[Opening RAW DATA section]

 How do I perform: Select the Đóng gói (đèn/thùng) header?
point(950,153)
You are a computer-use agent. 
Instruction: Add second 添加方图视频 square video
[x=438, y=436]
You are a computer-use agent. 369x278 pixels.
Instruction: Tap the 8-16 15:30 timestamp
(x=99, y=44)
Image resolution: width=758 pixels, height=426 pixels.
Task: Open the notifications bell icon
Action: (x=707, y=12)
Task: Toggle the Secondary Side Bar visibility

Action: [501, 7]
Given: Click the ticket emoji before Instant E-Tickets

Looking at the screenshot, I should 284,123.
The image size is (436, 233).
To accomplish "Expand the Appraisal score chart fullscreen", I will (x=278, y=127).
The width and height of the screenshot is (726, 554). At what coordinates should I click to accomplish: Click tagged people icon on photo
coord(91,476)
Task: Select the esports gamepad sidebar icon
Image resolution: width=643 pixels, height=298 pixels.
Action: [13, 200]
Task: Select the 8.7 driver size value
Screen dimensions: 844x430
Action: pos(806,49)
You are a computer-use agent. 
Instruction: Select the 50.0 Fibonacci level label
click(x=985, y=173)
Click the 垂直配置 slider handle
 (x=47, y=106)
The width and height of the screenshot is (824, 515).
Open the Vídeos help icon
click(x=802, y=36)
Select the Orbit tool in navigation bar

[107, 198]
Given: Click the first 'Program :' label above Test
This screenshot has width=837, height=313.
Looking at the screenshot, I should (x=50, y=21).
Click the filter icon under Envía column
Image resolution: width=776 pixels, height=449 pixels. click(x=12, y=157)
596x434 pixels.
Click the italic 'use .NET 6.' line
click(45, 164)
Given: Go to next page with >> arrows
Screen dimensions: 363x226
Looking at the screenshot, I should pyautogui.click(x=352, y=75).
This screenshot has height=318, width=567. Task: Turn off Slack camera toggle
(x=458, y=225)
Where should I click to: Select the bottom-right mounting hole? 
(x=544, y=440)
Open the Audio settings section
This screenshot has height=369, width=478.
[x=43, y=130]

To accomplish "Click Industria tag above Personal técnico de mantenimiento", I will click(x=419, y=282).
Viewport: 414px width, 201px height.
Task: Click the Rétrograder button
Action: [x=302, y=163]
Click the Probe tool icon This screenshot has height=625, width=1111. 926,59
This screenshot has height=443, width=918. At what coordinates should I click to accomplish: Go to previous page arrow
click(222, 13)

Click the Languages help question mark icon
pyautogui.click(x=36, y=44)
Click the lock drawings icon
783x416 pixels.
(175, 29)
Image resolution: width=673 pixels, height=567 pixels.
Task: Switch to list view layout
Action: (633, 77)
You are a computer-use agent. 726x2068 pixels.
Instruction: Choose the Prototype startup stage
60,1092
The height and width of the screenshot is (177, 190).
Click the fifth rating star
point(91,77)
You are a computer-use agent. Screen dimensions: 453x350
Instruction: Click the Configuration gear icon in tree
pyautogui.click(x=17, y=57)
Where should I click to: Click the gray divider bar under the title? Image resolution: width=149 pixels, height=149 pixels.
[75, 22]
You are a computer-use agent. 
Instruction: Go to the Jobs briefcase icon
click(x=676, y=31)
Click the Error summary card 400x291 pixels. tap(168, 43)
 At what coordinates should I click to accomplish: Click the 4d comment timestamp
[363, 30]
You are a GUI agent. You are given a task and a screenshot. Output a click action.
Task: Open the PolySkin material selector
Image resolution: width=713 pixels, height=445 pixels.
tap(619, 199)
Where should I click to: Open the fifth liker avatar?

[Closing RAW DATA section]

TASK :: Extract every line from the records above that contains the word "agent".

ANSWER ::
You are a computer-use agent. 
You are a computer-use agent. 369x278 pixels.
You are a computer-use agent. 
You are a computer-use agent. 726x2068 pixels.
You are a computer-use agent. Screen dimensions: 453x350
You are a computer-use agent. 
You are a GUI agent. You are given a task and a screenshot. Output a click action.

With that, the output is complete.